Argos and Superdrug are to meet with government next week to discuss their involvement in the controversial Get Britain Working scheme.
The retailer, along with high street healthy and beauty retailer Superdrug, will meet with the Department for Work and Pensions next week to ensure the scheme is voluntary and that jobseekers would no longer fear having their benefits removed if they pulled out of placements after the first week.
Tesco yesterday called for the Department of Work and Pensions to remove the risk of losing benefits that currently follows the four-week placement.
It said it will honour the 1500 places it is yet to allocate to young people as part of the voluntary Work Experience programme which is part of the wider Get Britain Working scheme.
Tesco has also launched an alternate scheme offering a four-week placement, with a guaranteed permanent job at the end of it, provided they complete the placement satisfactorily under which they would forfeit their benefits.
Campaigners forced Tesco’s store at Portcullis House, Westminster to close on Saturday amid an angry demonstration.
The Arcardia Group said it would be terminating the pilot scheme at its Bhs stores at the end of the month. Maplin and Matalan suspended their involvement in the scheme this week while Sainsbury’s, TK Maxx and Waterstone’s had already pulled out.
A spokesman for Argos said: “We have a meeting with the mInister next week to iron out the challenges, but see the scheme – on a voluntary basis – being a valuable opportunity for people currently looking for work.
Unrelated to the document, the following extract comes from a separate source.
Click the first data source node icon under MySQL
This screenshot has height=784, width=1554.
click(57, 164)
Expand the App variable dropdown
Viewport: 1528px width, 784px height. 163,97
“The challenges from the dissenters seem to be around the scheme being voluntary - we support their view, and the ‘pay’ being equal to those they are working alongside. This seems a reasonable request which we aim to discuss with the powers that be.”
A Superdrug spokesman said: “We take our responsibilities as an employer very seriously. We are supportive of any initiative which is voluntary and where candidates do not lose their benefits if they choose not to participate, and are working closely with ministers to clarify the situation.
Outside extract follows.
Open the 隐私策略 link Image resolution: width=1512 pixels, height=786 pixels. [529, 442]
“Until then we will not be taking on any new work experience placements under this scheme.
Deputy Prime Minister Nick Clegg backed the scheme. He told the BBC: “I think anyone who wants to condemn a scheme that helps people into work at a time of high employment really needs to think hard about their priorities. It is not slave labour. It is not compulsory. It is entirely voluntary.”
A DWP spokesman said: “Out of 34,000 people who have been through the Work Experience scheme just over 200 people have failed to complete the scheme and been sanctioned.”